Problem requirements → Transcribe all the entries that follow, leaving nothing out.
· · ·
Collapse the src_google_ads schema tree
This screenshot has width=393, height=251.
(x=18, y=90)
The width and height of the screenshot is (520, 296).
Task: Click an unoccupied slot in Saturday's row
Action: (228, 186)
· · ·
Response area →
Collapse the src_google_ads schema tree
This screenshot has width=393, height=251.
(x=18, y=90)
The width and height of the screenshot is (520, 296).
Task: Click an unoccupied slot in Saturday's row
Action: (228, 186)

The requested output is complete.